By Andrew Holt

Without significant improvements, new benefit reforms risk pushing families into debt and undermining the Government's own aims to boost individuals' personal responsibility and financial resilience, a think-tank has said today.

In a comprehensive new report entitled Sink or Swim: the Impact of the Universal Credit, the Social Market Foundation interviewed low income families on how they would adjust to six specific reforms under the new Universal Credit, due to come into force next year, and conducted an analysis of existing evidence on the impact of these reforms.

The SMF found that particular changes to the payment system of the Universal Credit could cause significant hardship for families on the lowest incomes.

Based on the research, the SMF recommends that families should be able to opt into an online budgeting tool under the new Universal Credit, which allows them to determine the frequency of payments, as well as earmark money for specific purposes like saving and housing costs.

The report found that:

Most households opposed the move from weekly or fortnightly payments to a monthly benefits payment, citing fears that they would run out of money at the end of the month.

Most households were against the proposal that social tenants manage their rental payments, instead of the money going direct to their social landlord, with concerns that it would land households in even more debt, and increase the risk of rental arrears and eviction.

People who lose their jobs could go for over a month with no income at all under the move to fixed monthly assessments, and this could be even longer if employers struggle to meet the new reporting requirements. This increases their chance of going into debt and could act as a deterrent for people to take temporary work.

The report also cites secondary evidence showing that four in ten claimants would find it harder to budget under a monthly payment and only half of those earning under £10,000 receive a monthly pay packet. The SMF says this shows that there is little evidence that moving to a monthly payment would help prepare claimants for going into work.

"The Government's laudable aim that Universal Credit should prepare families for work, boost their resilience to financial shocks, and simplify the system is at risk of backfiring," said Dr Nigel Keohane, SMF Deputy Director and co-author of the report.

"By moving to a single monthly payment for all benefits, the Government is removing the markers and aids that families currently rely on to budget effectively.
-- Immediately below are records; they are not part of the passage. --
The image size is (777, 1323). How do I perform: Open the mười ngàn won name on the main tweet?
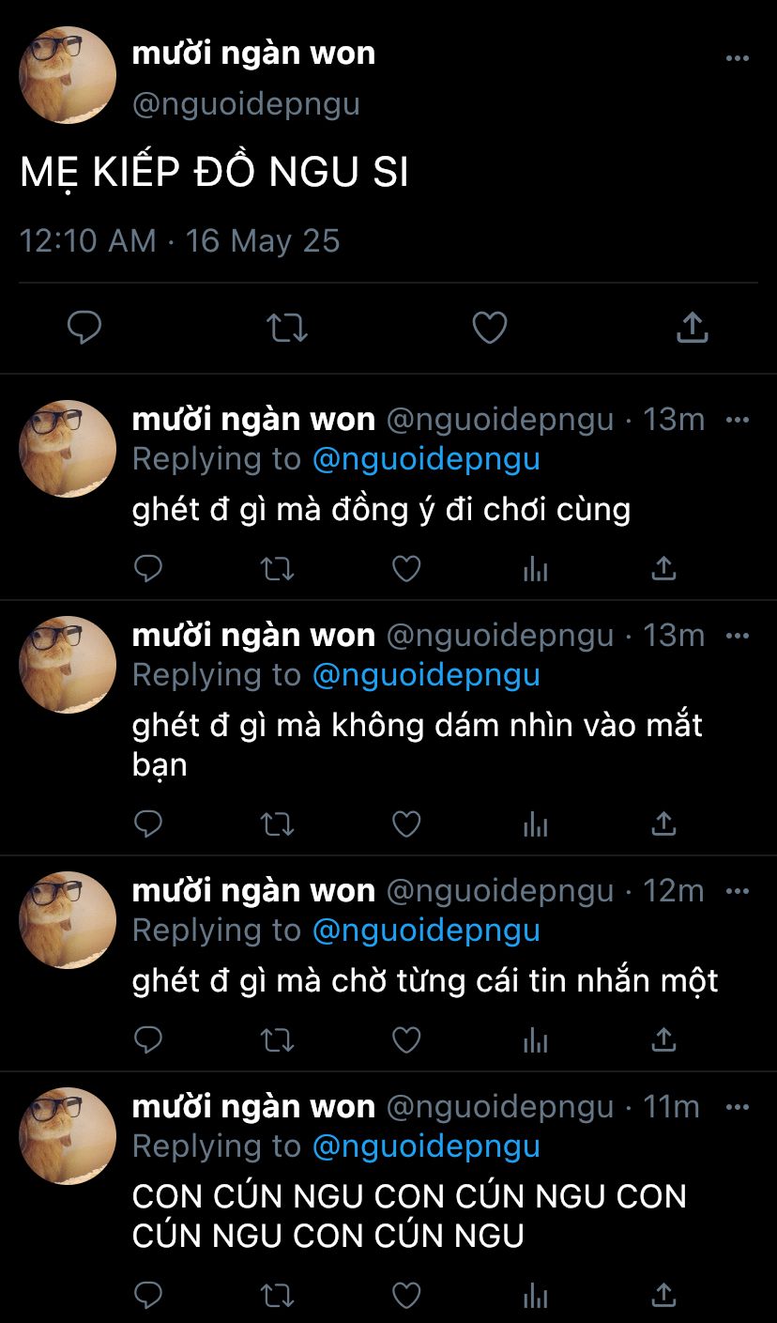tap(253, 54)
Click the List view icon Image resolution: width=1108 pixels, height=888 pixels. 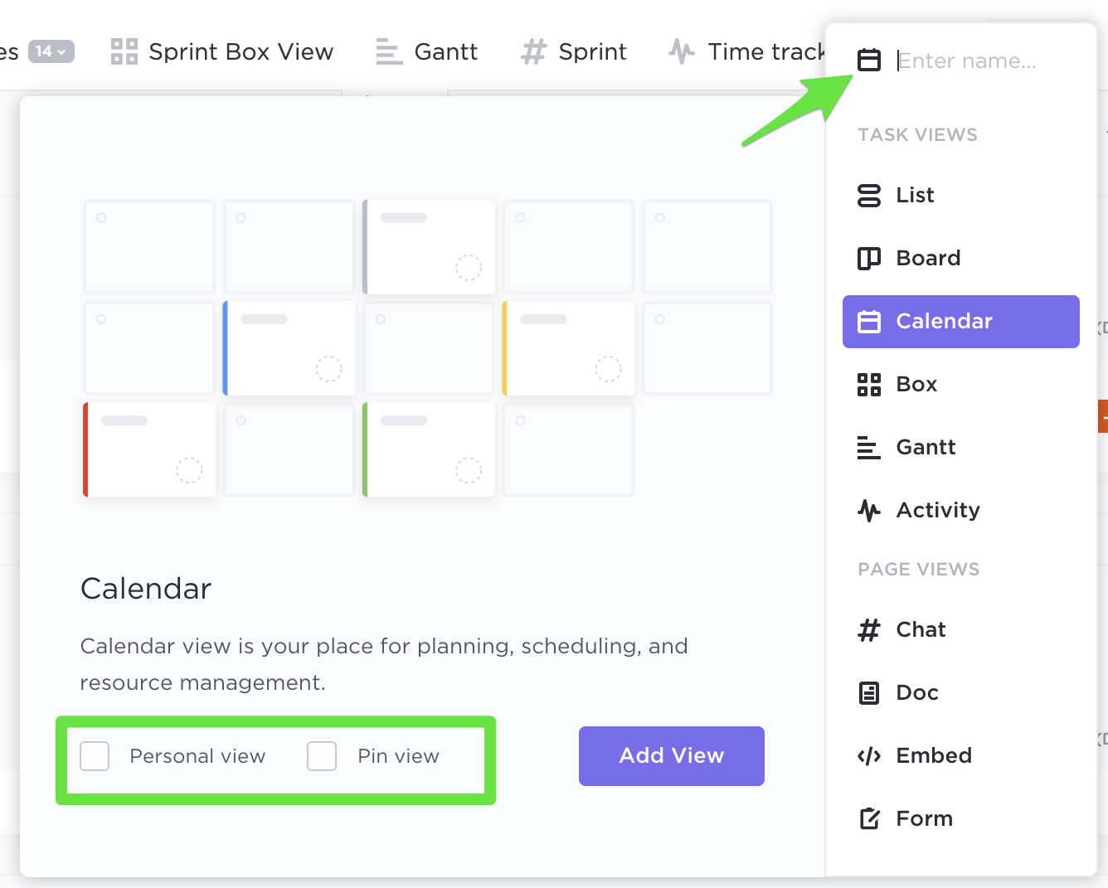click(868, 196)
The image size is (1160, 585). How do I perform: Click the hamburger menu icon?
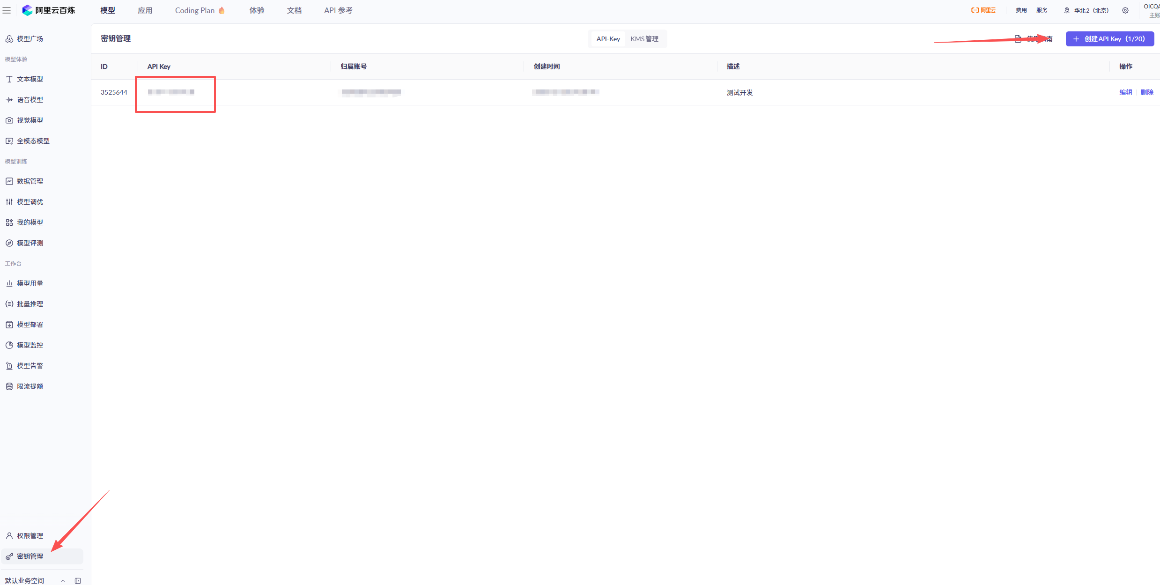click(x=7, y=10)
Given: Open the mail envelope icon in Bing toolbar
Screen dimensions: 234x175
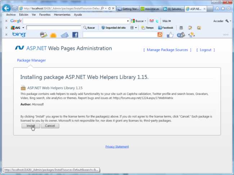Looking at the screenshot, I should [64, 35].
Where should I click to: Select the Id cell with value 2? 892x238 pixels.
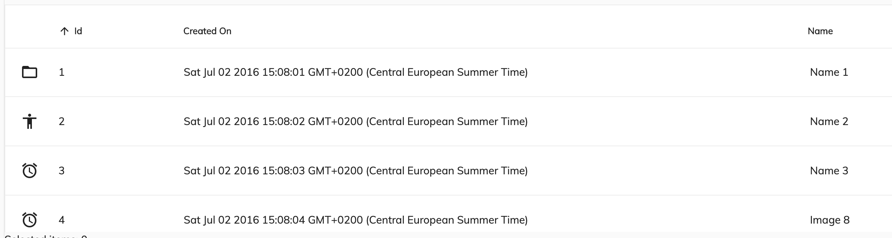tap(61, 121)
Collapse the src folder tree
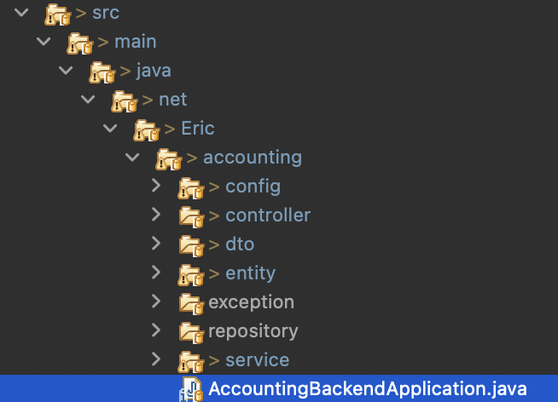558x402 pixels. pyautogui.click(x=20, y=13)
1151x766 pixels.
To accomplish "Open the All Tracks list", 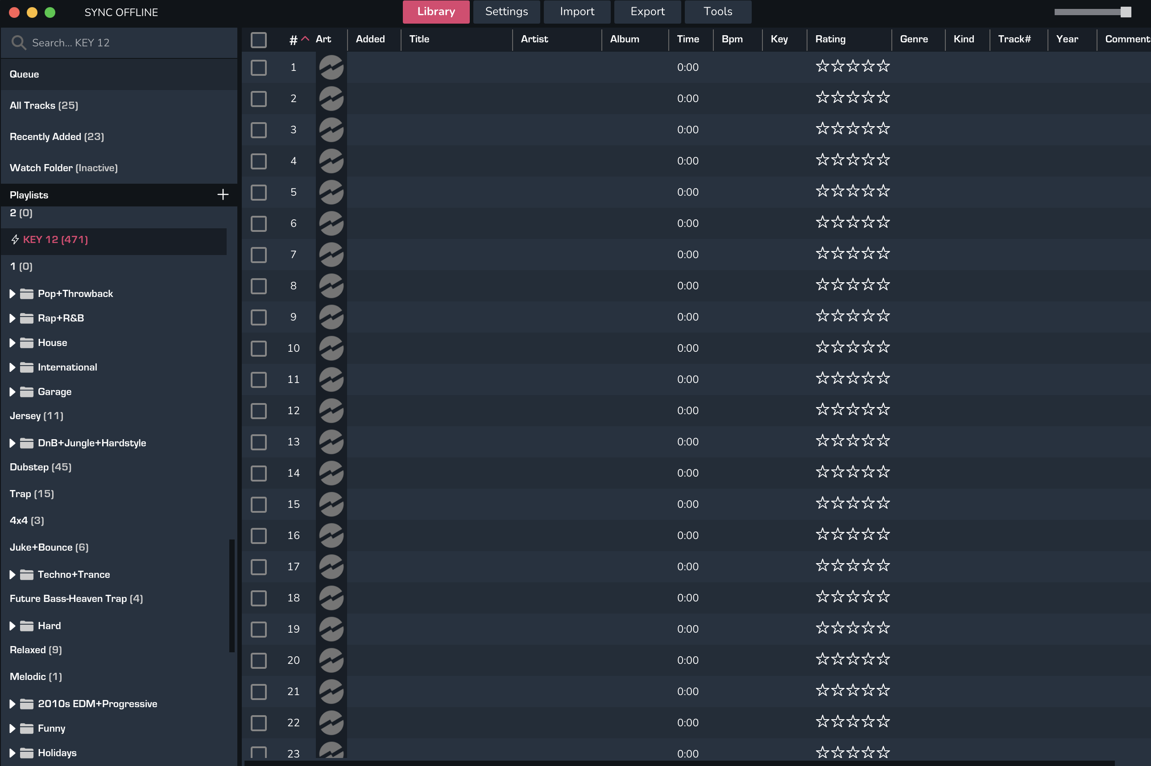I will click(44, 106).
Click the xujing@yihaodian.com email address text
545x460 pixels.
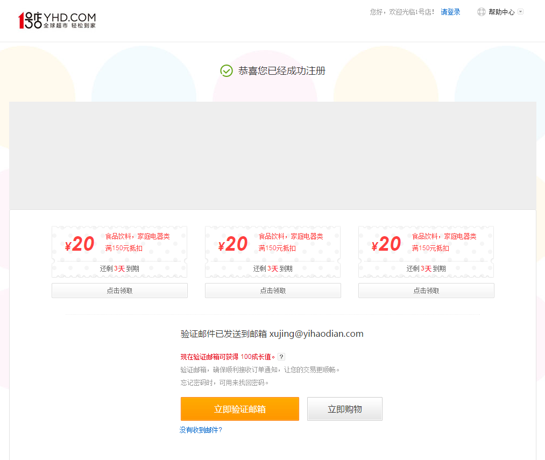tap(316, 334)
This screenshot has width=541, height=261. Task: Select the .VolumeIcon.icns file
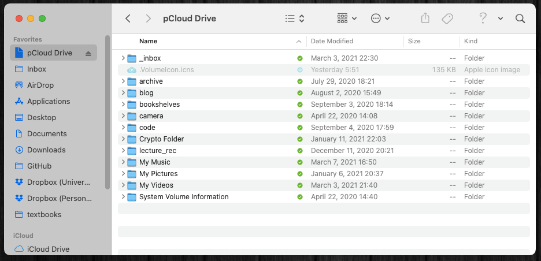pyautogui.click(x=166, y=70)
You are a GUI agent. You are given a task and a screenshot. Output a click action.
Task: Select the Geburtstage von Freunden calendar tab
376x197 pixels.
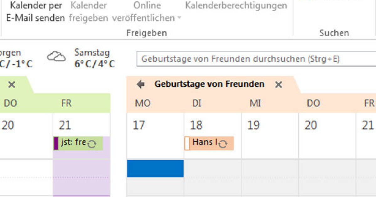click(x=209, y=84)
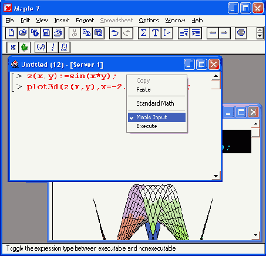Image resolution: width=266 pixels, height=256 pixels.
Task: Click toolbar stepper down arrow
Action: click(260, 36)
Our research shows that this will throw people in at the deep end leaving them either to sink or swim.

"This laissez-faire approach will create real problems not only for families themselves, but also for public service organisations, such as social landlords and childcare providers, that families will end up owing money to."

The SMF says that the Government's "exceptions policy", under which vulnerable individuals would be identified and channelled into special arrangements for benefits payments, is unlikely to solve the problem.

Instead the think tank recommends that Universal Credit recipients should be able to opt into an online budgeting tool, which will allow them to determine the frequency of their payments.

"Instead of mandating monthly payments and centrally planning which families to exempt, the Government should allow low income families to take the decision themselves through an online budgeting tool," continued Dr Keohane.

"This would allow the reforms to work with the grain of wider government objectives like personal responsibility and increased financial capability rather than working against them as the current system seems set to do."